Schema Markup
Schema markup is a standardized vocabulary of tags (from Schema.org, maintained by Google, Bing, Yahoo, and Yandex) added to web page HTML to provide explicit machine-readable context about the page's content; Schema markup is most commonly implemented as JSON-LD (JavaScript Object Notation for Linked Data), a script block in the page's HTML that does not affect visible content; For WikiWalls as a glossary publisher, implementing DefinedTerm schema on every entry page is the highest-priority schema investment, as it signals definitional content to both Google's featured snippet systems and AI answer engines
Schema markup is a standardized vocabulary of tags (from Schema.org, maintained by Google, Bing, Yahoo, and Yandex) added to web page HTML to provide explicit machine-readable context about the page’s content.
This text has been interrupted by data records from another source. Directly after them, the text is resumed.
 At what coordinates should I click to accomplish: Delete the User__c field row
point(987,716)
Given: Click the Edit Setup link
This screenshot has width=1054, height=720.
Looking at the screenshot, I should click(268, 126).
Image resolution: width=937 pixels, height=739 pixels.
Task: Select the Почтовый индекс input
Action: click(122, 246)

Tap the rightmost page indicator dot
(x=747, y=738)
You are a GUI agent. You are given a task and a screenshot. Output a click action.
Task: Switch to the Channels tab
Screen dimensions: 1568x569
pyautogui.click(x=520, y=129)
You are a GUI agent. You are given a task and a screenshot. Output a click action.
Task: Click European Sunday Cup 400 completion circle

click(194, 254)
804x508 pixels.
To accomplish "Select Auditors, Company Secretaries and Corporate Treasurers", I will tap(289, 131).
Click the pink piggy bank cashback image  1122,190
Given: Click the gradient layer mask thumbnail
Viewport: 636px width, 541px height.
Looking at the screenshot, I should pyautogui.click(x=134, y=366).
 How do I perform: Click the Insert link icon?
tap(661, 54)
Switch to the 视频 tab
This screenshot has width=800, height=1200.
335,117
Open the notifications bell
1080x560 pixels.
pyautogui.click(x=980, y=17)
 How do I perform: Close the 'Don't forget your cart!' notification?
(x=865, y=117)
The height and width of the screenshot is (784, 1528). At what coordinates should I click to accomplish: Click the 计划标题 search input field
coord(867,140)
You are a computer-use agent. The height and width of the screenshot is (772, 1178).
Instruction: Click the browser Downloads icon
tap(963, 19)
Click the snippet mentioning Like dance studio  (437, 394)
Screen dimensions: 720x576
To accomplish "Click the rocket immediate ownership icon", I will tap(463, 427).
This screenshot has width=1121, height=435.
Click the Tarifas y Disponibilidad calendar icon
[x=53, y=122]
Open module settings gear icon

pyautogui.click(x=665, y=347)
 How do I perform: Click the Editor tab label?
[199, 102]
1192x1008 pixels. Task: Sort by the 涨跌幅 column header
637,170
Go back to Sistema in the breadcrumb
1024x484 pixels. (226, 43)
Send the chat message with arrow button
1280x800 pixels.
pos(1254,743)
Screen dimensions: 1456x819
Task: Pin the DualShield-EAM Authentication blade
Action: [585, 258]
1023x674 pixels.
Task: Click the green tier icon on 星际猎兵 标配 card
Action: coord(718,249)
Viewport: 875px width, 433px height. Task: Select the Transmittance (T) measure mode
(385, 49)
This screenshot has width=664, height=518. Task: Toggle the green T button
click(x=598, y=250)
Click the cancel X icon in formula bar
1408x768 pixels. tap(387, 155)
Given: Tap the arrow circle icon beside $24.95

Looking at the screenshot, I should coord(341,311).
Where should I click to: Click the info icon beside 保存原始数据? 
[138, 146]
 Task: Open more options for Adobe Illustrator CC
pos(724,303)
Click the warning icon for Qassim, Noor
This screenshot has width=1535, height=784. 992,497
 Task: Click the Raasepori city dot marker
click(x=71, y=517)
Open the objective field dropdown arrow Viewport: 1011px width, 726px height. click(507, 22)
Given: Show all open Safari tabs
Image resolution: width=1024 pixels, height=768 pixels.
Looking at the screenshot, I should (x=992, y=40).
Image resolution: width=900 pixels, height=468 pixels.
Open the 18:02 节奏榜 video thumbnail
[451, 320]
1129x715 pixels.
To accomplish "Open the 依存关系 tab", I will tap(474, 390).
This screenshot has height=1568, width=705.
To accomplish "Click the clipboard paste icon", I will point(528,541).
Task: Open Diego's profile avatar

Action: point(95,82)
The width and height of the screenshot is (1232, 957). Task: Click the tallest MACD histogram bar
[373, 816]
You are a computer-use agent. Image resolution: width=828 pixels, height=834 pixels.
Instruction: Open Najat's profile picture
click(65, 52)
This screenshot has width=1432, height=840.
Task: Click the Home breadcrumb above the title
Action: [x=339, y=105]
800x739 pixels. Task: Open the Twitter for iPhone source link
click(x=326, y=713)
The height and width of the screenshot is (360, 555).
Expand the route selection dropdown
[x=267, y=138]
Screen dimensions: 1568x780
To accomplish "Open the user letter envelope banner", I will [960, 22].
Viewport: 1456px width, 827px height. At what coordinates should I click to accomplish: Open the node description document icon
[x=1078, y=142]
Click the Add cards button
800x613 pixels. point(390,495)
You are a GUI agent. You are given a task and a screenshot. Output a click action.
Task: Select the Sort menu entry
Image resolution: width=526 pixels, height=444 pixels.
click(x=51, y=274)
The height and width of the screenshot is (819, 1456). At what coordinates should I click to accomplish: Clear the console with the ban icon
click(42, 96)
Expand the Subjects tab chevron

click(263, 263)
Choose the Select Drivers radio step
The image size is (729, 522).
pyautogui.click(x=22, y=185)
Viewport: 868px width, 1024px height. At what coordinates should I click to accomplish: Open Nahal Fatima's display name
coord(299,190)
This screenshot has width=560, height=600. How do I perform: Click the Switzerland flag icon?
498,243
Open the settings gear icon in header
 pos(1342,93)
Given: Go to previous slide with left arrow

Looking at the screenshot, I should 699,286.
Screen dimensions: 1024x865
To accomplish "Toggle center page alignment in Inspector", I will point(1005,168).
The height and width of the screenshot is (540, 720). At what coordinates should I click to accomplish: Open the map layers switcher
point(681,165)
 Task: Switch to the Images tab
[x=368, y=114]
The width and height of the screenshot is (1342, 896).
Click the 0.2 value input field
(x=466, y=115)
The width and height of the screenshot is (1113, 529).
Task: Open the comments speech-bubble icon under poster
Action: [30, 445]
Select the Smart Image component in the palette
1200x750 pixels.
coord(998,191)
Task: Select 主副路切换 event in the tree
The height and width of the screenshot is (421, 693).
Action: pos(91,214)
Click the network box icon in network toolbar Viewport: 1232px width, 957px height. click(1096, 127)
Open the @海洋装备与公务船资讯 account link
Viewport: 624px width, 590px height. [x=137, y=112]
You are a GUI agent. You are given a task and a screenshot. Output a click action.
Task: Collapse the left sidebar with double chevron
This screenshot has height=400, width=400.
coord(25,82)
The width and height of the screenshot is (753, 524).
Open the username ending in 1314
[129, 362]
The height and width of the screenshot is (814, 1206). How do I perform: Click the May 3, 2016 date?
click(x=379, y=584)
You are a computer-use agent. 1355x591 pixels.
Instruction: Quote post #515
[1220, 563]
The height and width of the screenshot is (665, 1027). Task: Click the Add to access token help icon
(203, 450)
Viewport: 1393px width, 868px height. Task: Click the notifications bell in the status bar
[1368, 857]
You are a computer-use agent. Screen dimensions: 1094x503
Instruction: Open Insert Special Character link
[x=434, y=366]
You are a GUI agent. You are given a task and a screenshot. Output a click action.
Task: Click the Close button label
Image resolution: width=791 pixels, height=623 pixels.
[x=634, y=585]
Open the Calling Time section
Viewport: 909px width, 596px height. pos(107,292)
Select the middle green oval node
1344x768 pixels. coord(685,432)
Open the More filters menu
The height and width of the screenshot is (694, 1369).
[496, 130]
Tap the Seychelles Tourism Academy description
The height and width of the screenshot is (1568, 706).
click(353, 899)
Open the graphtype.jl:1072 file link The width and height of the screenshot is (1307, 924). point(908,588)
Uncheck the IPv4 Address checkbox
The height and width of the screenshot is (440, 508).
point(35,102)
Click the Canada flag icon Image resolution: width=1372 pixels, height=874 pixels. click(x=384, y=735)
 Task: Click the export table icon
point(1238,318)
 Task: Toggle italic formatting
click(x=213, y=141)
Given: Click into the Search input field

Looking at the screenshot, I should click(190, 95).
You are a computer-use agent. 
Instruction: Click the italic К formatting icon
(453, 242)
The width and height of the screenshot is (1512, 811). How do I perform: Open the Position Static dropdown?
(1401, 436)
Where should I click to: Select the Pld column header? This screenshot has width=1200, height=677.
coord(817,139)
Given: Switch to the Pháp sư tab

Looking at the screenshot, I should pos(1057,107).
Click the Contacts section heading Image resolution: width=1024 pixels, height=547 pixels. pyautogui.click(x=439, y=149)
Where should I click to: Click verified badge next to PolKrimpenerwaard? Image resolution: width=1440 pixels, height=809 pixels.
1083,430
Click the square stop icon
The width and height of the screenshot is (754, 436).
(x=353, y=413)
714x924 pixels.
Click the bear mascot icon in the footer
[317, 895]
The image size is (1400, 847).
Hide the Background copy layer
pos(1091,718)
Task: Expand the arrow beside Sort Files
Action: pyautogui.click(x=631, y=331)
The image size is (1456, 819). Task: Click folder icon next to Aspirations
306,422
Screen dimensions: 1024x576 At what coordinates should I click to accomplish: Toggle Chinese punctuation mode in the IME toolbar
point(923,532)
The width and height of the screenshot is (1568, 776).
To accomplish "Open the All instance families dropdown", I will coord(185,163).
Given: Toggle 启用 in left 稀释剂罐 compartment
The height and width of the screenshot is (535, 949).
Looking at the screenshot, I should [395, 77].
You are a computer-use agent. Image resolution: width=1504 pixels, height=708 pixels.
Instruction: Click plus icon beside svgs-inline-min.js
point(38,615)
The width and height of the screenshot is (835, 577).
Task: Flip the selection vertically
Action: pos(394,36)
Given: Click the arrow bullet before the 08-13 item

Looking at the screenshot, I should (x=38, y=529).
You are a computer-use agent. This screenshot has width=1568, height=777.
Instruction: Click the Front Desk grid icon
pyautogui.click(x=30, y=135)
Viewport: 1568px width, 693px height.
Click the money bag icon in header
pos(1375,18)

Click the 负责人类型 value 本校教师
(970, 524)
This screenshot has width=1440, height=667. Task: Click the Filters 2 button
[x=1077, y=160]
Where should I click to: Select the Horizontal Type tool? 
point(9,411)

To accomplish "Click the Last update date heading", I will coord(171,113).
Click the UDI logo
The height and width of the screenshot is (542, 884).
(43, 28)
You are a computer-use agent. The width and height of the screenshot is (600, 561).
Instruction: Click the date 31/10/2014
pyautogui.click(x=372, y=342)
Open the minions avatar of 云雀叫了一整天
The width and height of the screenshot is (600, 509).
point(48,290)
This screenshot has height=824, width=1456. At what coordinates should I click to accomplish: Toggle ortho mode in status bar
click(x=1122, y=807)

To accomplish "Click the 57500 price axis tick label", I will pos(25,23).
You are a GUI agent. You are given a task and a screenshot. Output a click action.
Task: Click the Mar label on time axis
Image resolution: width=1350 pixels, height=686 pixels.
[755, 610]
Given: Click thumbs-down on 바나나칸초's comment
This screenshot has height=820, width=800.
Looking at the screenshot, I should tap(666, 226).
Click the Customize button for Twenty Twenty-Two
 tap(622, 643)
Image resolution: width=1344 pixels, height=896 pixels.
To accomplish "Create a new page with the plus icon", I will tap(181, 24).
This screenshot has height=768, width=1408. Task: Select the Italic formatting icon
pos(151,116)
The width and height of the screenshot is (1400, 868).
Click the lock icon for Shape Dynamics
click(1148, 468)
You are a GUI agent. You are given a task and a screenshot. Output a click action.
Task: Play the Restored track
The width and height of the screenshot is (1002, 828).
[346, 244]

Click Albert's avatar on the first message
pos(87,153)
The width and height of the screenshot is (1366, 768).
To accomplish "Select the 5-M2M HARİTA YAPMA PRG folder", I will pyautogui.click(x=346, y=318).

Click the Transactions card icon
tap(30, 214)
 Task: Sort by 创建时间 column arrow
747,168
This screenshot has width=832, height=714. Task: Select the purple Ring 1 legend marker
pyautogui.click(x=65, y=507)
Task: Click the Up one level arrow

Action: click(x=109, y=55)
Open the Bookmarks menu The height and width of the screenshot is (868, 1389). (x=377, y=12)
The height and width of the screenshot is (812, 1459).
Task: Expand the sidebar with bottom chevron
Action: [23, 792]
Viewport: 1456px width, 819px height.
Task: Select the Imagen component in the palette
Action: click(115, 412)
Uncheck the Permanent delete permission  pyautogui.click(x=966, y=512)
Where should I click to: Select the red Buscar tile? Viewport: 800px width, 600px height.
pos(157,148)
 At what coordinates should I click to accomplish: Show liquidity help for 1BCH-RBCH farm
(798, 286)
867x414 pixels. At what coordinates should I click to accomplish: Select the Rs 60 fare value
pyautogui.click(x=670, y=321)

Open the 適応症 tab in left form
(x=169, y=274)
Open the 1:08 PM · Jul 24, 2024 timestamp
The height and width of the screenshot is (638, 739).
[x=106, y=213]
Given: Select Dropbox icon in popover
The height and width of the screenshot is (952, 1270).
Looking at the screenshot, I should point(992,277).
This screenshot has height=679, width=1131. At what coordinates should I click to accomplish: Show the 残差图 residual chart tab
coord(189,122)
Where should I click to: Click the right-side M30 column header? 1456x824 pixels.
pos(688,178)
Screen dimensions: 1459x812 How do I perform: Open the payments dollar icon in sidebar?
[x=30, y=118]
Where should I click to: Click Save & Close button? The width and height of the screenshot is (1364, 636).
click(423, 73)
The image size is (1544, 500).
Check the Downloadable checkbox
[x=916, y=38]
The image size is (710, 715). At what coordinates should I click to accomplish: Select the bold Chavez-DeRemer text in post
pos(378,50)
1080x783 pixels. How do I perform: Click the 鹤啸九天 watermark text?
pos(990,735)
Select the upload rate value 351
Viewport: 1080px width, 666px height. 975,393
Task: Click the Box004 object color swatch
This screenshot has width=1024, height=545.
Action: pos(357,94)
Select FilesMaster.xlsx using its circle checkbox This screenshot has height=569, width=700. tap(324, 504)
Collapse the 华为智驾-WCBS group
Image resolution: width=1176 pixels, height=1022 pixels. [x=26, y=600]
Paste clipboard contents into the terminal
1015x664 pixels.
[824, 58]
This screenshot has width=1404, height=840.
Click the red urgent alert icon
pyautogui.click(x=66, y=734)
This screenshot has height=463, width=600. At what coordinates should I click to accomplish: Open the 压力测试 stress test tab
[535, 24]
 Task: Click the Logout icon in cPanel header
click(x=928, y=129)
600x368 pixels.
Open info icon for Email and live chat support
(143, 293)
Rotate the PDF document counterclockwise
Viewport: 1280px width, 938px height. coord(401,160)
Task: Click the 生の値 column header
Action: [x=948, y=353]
It describes entities on the page (articles, products, people, organizations, events, definitions, FAQs) in a format that search engines and AI systems can parse without relying on natural language inference. Properly implemented schema markup enables rich results (star ratings, FAQ dropdowns, breadcrumbs, event listings) in Google SERPs and improves the probability of being cited by AI answer engines.
How it works
Schema markup is most commonly implemented as JSON-LD (JavaScript Object Notation for Linked Data), a script block in the page’s HTML that does not affect visible content. The JSON-LD block declares the entity type (e.g., ‘@type’: ‘Article’ or ‘@type’: ‘DefinedTerm’) and populates its properties (name, description, author, datePublished, etc.) with page-specific values. Google’s Rich Results Test and Schema Markup Validator can verify that markup is syntactically valid and eligible for rich result features. WordPress SEO plugins like Rank Math and Yoast SEO automate schema generation for common post types.
Key facts
- JSON-LD preference: Google recommends JSON-LD over Microdata and RDFa because it can be injected without modifying visible HTML and is easier to maintain.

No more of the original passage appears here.